Feature Flags: A cure for production-phobia

Feature flags are an extremely important technique for deploying high quality changes quickly to production. My group at Microsoft has embraced them heavily over the past few years with great success. They allow us to keep almost all of our changes integrated into the same branch. They enable us to control feature roll out and provide a safety valve in case things go wrong. However, relying on feature flags as long term fail-safes can lead to problems.

Code Integration

Before embracing feature flags our teams created large long-lived branches. All development took place in these branches and when everything was completed they were finally merged to the master/main branch. This approach worked fine for one team, but as multiple teams also used this branch method, complicated merge conflicts were common.

I remember working on the now defunct chat room feature. Even though our framework supported the use of feature flags, culturally they weren’t embraced and employed as deeply.
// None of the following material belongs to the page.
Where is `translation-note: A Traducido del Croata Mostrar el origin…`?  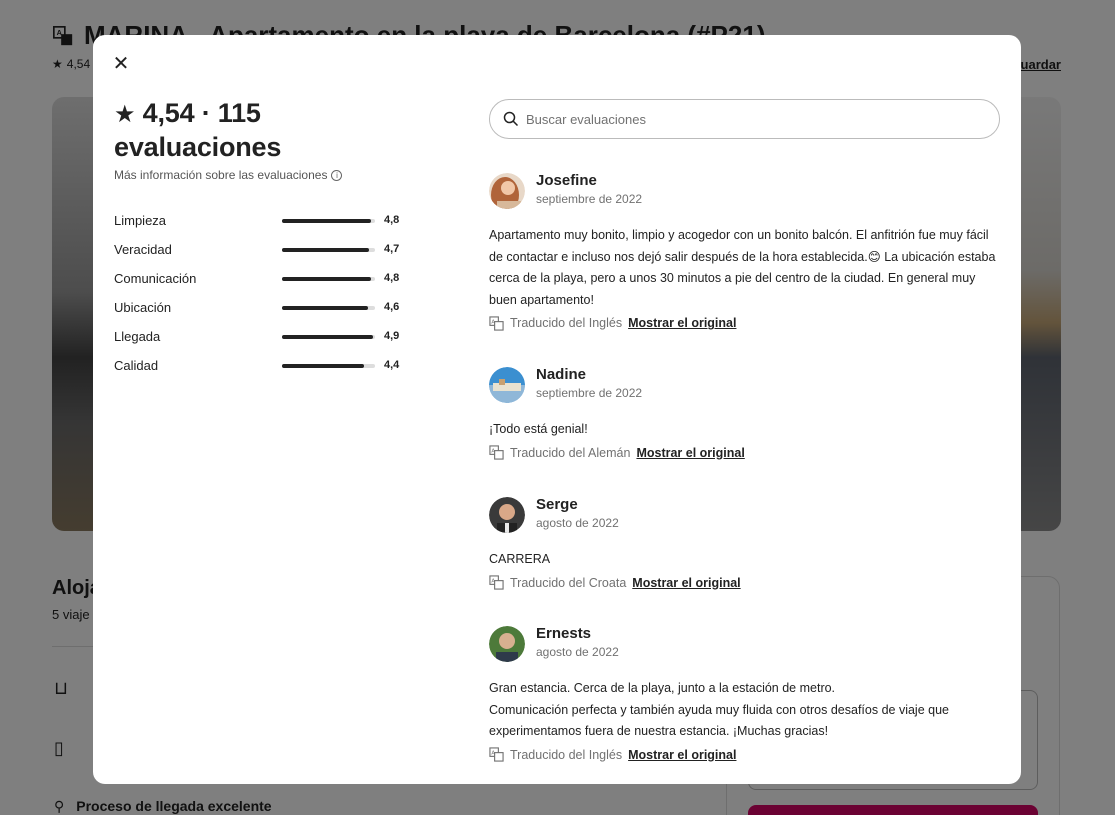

So instead of relying on them we started the work in a feature branch where we made some large changes. After weeks of designing, coding & testing, we tried to merge. However, that same week another team was merging a branch that was also weeks in development. Unfortunately (for me), they merged first and I spent a week fixing conflicts, re-stabilizing and re-validating. What a waste!

When feature flags are embraced, code changes become incremental and consistently merged into the master branch. The code does not need to be 100% finished to merge in. Get some initial scenarios working, feature flag the change and merge (after code review, of course). This minimizes the merge conflict waste and helps with validating the real state of the product early in the sprint.

Production-phobia

“I am 100% sure this will work in production” — No one ever

“Anything that can go wrong, will go wrong” — Murphy’s Law

Regardless of the amount of local testing, once customers get their hands on a change Murphy’s Law takes effect. It is hard to effectively account for all situations that will happen once you are running at scale on top of production data.

This is why a staged roll-out of new functionality is critical. By utilizing features flags, functionality can be turned on for subsets of users. This is truly a powerful mechanism for both quality control and feedback. Is my change breaking something for the user? How is this feature received? Getting this type of feedback early on makes iterating easy. This leads to greater confidence taking changes to production early.

As Buck Hodges mentions about VSTS’s implementation of feature flags, we divided our users into stages: earlier stages (0 and 1) get the changes quickly but with a greater chance of issues or raw experiences. These are self-selected early adopters and they are critical in ensuring the rest of the service is the highest quality. Almost every sprint, we catch bugs in stage 0 and 1 ranging from simple UI glitches to occasional critical issues.

Knowing you can control exposure and get feedback quickly makes deploying to production exciting and mitigates fear. This helps shrink deployment cycles from monthly to weekly (or even daily).

What’s the catch?

A single feature flag’s lifespan needs to be short lived. Once a feature flag is turned on for all customers it is time to remove it, despite the temptation to leave this flag around as a long-term fail safe.

“This feature works now but what if we hit issues tomorrow. I am afraid!” — Me

Serous issues often don’t reveal themselves immediately, so having the feature flag around for a short amount of time provides protection. But over weeks and months the feature flag will begin to rot.

I hit this first hand with a performance fix I made a year ago. Concerned with the potential, unintended impact of the change, I feature flagged it and left it flagged for months (despite the fact that things seemed to be working fine). About six months later, I received a customer report of a rare race condition where my change was causing an issue. While investigating the issue I decided the quickest mitigation for this customer was to turn the flag off. When the flag turned off the customer hit worse issues. The old code was no longer valid and my customer was now even more confused and frustrated.

Untested code

My rotten feature flag taught me first hand why it is important to routinely clean up feature flags. When a feature flag is default on everywhere it means that no one is testing and validating the branch when the flag is off. As time passes that untested code gets older, grumpier and less in touch with the world around it. There is no guarantee that branch will still work.

No more fear

Deploying changes quickly and with high quality is a paramount goal of any service. Feature flags are a big step towards achieving those goals. Just remember to clean them up and don’t assume they last forever.